Last week Ray Phiri talked about his take on the business of music in South Africa. This week he talks about his personal and professional life including losing his wife to an accident, raising his children, his inspiration, his collaborative works with Sipho ‘Hotstix’ Mabuse, Tuku and his band Stimela’s role on Paul Simon’s controversial Graceland Tour.

ray phiriHis musical beginnings
My father, Kanyama Phiri was a guitarist until he lost his fingers. He went into depression. I took up playing after him and I taught myself to play after buying a chord book. When I started, I was an instrumentalist. I played guitar. We had a band called the Cannibals. We backed Mparanyana (a famous vernacular soul singer) until he died and then I took up singing. People were thinking that we were finished but I asked how that could be since the person who had been writing the songs was still alive and that was me. I  have also written songs for Sipho ‘Hotstix’ Mabuse among others. When we started, music was not about money though. We played out of passion. We never knew about royalties. Maybe what helped us was that the first black record label was called Mavutela Music run by Richard Bopape. We could earn something like 25 rand per concert. Bopape may not have been educated but he was smart and he taught us to save. I think that has kept us going as a group. We have discipline and we have been together as a team for the past 33 years.
On the Graceland Tour Circa 1987 and the controversy
The controversy surrounding Graceland was ‘created’. There was no cultural boycott that was busted. If working with South Africans meant that you had busted the cultural boycott, then he did. I would never have worked with Paul Simon if I thought he wanted to exploit us. We used him. We used each other. It was an opportunity to sensitise the world about the apartheid regime.

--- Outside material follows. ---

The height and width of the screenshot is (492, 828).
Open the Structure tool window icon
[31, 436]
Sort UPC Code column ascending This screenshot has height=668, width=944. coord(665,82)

We managed to bring the world’s attention to the apartheid monster. Simon made the approach after having worked with other South African musicians fruitlessly. I wrote some of the music. Songs are made up of two things: melody and lyrics. But I am credited as an arranger on the album. But we achieved our goals.
On the controversy
I was telling Dali Tambo (scion of the Tambo family and ANC stalwart) in London, “You are victimising us twice by refusing us the opportunity to speak to the world when the apartheid government is persecuting us.” He then said that Paul Simon should have gone and asked permission from the ANC. The whole thing fizzled out though and we ended up touring the world with Bra Hugh and Miriam Makeba on the tour. 
Working with Paul Simon (former half of pop duo Simon and Garfunkel and writer of Bridge of Troubled Waters)
One thing I can commend him for, is his choice of lyrics and what to talk about. Paul is well read. He reads a lot of medieval books. He is deep like that. Paul is a thinker, a very shrewd person. Before he opens his mouth, he thinks a lot. You never know whether he is arrogant or undermining the other person because he says things in a way he talks about stuff. For example, in a song on Graceland he sings: ‘There is a girl in New York city who calls herself a human trampoline’. The song was caustically about his former wife Carrie Fisher. So maybe it’s his New York sense of humour.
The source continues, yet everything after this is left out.